▸ **TRECHO APRESENTADO**:
§
Pesquisador Samy Lansky acredita que espaço urbano é opressor para as crianças

As cidades contemporâneas, cortadas por avenidas repletas de carros, a violência que acua seus moradores, a existência de pouquíssimas praças, parques e locais de convivência fazem crianças sofrerem com a segregação socioespacial

por Walter Sebastião 18/12/2015 12:31
TÚLIO SANTOS/EM/D.A PRESS
"As crianças são vítimas de uma percepção 'adultocêntrica', que considera as ruas espaços inseguros, inadequados à apropriação infantil" (foto: TÚLIO SANTOS/EM/D.A PRESS)
O arquiteto, urbanista e doutor em educação Samy Lansky, de 53 anos, tem mestrado (Praça Jirimum: cultura infantil no espaço) e doutorado (Na cidade com crianças: uma etnografia espacializada, Melhor Tese em Educação, UFMG, 2012) cujo tema é a relação entre a cidade, a criança e a cultura da criança. O primeiro é uma pesquisa desenvolvida no Barreiro, o segundo, no Santa Lúcia, ambos bairros de Belo Horizonte.

Os trabalhos, inéditos em livro, apresentam enfoque transdisciplinar e foram apresentados em congressos de planejamento urbano, educação, sociologia e antropologia. As pesquisas, conta Lansky, revelaram que o tema tem recebido, nas últimas décadas, atenção por parte de pesquisadores oriundos de diversos campos. O que, analisa, expressa a complexidade e a emergência da compreensão da condição urbana da criança, “um dos grupos que mais sofrem com a segregação socioespacial”.
§
▸ **PEDIDO ESCRITO 1**:
As afirmações a seguir estão de acordo com o trecho sobre Samy Lansky? (a) A pesquisa de doutorado de Lansky foi feita no bairro Santa Lúcia. (b) Os trabalhos de Lansky já foram publicados em livro. (c) A tese de doutorado de Lansky foi considerada a Melhor Tese em Educação da UFMG em 2012.
▸ **PEDIDO ESCRITO 2**:
Reproduza sem alterações o trecho sobre Samy Lansky de "As cidades contemporâneas, cortadas" a "TÚLIO SANTOS/EM/D.A PRESS)".
Os itens vêm de uma fonte diferente deste trecho.

▸ **INFORMAÇÕES FORNECIDAS**:
§
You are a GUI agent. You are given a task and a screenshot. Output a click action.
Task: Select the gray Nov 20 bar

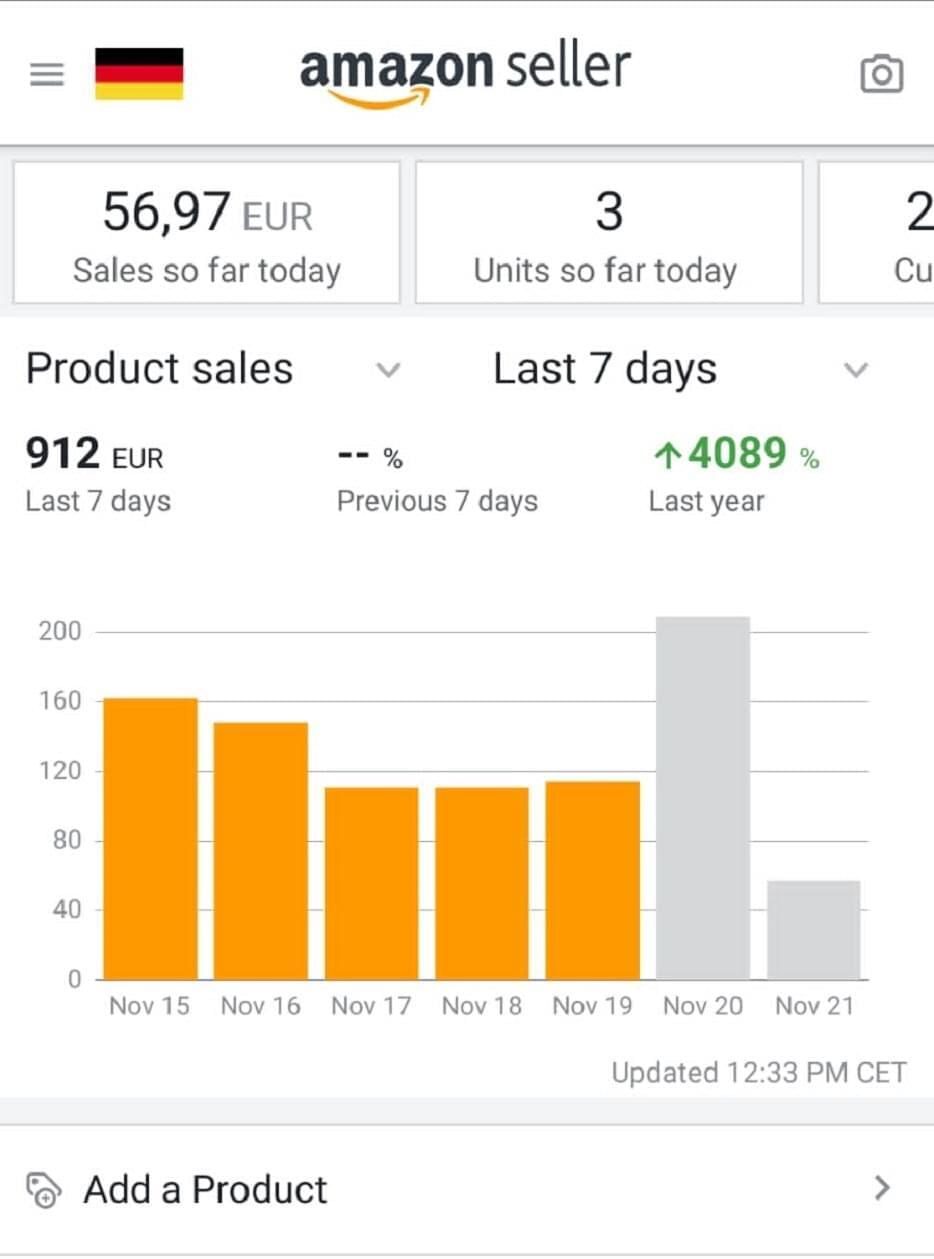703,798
§
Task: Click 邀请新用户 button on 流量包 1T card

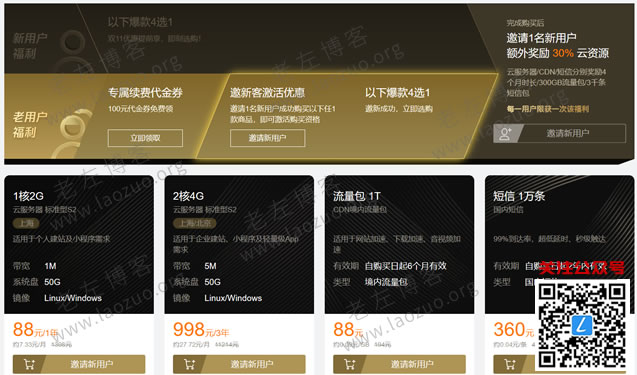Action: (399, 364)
§
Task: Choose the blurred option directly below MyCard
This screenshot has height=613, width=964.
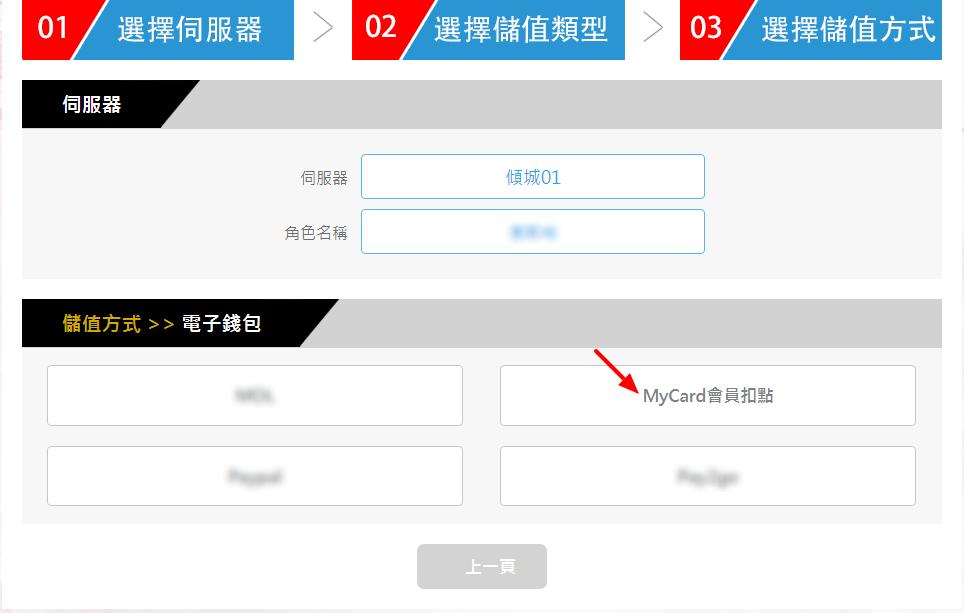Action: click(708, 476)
§
▸ **RESPOSTA 1**:
(a) Sim: "o segundo, no Santa Lúcia"
(b) Não: "Os trabalhos, inéditos em livro"
(c) Sim: "Melhor Tese em Educação, UFMG, 2012"

▸ **RESPOSTA 2**:
As cidades contemporâneas, cortadas por avenidas repletas de carros, a violência que acua seus moradores, a existência de pouquíssimas praças, parques e locais de convivência fazem crianças sofrerem com a segregação socioespacial

por Walter Sebastião 18/12/2015 12:31
TÚLIO SANTOS/EM/D.A PRESS
"As crianças são vítimas de uma percepção 'adultocêntrica', que considera as ruas espaços inseguros, inadequados à apropriação infantil" (foto: TÚLIO SANTOS/EM/D.A PRESS)